— Aim of the exercise —
Restate word for word the lines of the records below, starting at the line that contains "Given: Click the 傳說 legendary rarity badge" and ending at the line that contains "is (601, 432).", with both of those lines included and nothing else.

[Stored records]
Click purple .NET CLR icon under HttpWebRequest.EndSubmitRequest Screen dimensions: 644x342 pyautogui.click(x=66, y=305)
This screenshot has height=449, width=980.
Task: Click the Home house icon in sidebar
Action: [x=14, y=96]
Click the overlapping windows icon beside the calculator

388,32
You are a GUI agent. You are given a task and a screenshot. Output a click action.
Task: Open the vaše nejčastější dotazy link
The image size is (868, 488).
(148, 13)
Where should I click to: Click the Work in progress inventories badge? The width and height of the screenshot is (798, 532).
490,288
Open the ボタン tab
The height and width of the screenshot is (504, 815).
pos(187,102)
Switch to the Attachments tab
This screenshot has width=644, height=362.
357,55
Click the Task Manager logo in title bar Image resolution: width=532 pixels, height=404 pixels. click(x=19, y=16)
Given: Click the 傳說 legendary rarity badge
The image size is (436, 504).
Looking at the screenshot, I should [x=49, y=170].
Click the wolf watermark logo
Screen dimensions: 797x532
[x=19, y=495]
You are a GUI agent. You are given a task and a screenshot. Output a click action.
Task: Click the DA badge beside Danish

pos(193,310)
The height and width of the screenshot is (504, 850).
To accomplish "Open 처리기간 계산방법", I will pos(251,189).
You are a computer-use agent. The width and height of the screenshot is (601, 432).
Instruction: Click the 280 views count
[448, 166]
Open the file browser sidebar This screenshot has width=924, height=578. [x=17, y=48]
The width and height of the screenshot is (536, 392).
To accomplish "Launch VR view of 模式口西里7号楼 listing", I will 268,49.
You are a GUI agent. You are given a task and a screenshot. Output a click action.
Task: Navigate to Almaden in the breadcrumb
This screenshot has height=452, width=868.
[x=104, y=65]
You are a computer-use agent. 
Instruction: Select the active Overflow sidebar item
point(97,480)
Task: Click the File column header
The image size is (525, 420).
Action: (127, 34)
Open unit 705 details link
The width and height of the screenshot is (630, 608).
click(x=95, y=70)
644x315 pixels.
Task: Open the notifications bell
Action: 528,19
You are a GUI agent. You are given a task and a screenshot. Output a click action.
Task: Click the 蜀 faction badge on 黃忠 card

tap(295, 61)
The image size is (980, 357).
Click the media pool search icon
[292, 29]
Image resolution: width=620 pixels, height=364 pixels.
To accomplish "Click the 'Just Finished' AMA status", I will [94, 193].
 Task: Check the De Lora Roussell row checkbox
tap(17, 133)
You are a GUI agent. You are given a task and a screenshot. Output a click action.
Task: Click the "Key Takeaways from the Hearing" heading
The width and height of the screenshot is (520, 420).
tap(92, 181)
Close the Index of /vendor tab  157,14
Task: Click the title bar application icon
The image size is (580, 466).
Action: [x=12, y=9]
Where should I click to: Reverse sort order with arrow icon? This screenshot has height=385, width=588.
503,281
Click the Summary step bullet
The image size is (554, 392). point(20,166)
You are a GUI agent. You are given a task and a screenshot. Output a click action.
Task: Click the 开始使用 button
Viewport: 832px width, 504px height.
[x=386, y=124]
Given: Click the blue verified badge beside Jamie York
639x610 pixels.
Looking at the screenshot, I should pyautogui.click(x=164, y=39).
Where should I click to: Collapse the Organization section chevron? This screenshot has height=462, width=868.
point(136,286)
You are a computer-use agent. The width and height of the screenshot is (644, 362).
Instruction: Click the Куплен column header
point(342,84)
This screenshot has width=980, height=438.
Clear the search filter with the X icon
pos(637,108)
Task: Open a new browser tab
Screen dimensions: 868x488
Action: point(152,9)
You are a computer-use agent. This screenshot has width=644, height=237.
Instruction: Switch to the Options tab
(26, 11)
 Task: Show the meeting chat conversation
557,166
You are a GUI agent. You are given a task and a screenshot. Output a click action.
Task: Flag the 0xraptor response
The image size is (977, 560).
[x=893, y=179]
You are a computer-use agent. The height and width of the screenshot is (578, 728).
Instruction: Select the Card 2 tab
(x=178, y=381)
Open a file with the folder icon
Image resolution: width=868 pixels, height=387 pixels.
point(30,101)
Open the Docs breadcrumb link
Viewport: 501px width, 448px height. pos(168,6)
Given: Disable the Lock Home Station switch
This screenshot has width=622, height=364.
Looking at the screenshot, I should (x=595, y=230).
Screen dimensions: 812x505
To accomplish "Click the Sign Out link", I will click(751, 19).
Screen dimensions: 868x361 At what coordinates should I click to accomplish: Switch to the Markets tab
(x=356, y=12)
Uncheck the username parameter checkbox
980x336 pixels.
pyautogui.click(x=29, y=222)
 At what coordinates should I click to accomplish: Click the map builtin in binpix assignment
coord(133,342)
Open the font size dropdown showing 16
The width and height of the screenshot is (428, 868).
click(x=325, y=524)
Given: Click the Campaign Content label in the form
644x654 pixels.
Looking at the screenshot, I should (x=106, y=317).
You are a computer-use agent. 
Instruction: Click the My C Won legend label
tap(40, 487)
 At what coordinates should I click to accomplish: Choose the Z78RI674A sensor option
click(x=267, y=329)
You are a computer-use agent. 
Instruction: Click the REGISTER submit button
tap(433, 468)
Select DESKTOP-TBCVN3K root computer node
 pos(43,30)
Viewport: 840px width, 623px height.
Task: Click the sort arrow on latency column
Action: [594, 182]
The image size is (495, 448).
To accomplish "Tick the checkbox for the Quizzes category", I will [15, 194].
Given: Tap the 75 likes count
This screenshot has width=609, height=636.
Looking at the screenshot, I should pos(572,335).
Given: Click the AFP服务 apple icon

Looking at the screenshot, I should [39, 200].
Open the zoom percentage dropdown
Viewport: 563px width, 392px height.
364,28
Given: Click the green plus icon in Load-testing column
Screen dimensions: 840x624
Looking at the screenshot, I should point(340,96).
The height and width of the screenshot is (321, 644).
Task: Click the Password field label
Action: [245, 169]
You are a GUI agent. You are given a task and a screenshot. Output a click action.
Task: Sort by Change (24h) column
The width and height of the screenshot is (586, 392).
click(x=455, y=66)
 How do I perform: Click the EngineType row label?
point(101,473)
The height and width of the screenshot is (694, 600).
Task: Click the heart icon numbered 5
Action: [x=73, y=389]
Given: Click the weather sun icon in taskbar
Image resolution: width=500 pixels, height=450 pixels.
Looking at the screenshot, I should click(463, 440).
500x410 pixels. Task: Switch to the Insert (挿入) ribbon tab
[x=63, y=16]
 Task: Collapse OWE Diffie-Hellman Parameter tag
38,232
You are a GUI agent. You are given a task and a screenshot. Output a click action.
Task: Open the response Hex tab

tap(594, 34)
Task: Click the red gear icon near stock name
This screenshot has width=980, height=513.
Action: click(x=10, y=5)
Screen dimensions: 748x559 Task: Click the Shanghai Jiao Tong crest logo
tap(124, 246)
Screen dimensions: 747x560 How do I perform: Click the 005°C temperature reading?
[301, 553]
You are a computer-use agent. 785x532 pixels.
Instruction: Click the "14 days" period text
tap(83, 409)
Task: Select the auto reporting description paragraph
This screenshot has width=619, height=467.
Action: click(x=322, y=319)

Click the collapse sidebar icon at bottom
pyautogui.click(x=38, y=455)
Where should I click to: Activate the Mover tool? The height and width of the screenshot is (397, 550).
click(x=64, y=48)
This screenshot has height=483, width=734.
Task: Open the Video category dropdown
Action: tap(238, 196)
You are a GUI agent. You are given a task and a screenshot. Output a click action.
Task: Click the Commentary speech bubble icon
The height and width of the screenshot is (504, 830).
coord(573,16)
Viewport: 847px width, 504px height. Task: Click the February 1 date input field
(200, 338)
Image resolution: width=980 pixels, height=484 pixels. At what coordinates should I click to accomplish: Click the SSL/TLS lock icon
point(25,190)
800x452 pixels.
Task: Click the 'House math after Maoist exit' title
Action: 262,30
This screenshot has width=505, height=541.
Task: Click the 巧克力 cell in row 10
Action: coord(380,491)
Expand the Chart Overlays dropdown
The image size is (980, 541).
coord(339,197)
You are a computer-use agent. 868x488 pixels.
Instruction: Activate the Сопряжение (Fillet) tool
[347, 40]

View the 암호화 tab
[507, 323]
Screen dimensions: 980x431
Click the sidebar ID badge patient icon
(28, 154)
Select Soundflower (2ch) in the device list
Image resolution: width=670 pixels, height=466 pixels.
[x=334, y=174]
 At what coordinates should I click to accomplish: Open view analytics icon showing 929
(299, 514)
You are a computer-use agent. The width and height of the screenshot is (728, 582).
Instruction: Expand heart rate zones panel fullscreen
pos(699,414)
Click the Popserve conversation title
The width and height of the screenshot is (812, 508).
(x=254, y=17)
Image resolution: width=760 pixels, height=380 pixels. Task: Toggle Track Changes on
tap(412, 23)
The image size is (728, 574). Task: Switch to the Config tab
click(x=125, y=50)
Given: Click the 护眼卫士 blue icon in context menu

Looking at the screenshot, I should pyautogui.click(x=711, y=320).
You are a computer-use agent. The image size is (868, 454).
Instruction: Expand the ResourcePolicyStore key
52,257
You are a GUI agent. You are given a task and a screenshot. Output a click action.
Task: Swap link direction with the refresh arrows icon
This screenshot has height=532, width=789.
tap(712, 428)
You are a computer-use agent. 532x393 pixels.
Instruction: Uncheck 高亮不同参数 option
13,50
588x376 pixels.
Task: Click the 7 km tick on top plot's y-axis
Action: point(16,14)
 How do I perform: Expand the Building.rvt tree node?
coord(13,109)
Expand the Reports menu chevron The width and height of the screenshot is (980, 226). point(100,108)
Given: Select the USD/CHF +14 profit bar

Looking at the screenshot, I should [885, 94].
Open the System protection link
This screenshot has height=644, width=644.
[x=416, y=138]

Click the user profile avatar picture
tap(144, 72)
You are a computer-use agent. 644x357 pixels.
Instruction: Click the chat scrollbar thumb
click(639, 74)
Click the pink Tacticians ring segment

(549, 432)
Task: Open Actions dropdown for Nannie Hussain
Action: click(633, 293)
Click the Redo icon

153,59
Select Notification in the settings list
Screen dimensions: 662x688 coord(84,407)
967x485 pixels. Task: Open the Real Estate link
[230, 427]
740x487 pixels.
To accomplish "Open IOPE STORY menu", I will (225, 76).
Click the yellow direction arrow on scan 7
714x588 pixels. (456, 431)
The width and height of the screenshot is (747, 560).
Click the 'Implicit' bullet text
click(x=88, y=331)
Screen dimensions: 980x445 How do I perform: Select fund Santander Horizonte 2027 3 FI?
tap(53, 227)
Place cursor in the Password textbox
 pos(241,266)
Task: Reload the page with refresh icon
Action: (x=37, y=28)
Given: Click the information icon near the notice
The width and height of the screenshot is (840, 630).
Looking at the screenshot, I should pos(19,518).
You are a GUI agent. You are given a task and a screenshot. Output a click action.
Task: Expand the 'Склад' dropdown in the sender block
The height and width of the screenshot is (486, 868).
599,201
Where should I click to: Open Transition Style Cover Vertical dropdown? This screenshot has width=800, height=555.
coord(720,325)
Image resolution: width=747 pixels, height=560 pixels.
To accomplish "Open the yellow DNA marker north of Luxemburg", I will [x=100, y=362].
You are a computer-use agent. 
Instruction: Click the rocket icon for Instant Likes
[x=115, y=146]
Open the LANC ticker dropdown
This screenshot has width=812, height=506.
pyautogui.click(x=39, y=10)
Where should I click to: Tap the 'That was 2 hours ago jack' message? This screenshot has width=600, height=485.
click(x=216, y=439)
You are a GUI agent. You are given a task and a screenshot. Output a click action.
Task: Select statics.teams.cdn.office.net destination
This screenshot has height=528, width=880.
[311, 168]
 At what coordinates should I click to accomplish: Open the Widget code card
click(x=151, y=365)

— Solved problem —
Given: Click the 傳說 legendary rarity badge
The image size is (436, 504).
Looking at the screenshot, I should [x=49, y=170].
Click the wolf watermark logo
Screen dimensions: 797x532
[x=19, y=495]
You are a GUI agent. You are given a task and a screenshot. Output a click action.
Task: Click the DA badge beside Danish

pos(193,310)
The height and width of the screenshot is (504, 850).
To accomplish "Open 처리기간 계산방법", I will pos(251,189).
You are a computer-use agent. The width and height of the screenshot is (601, 432).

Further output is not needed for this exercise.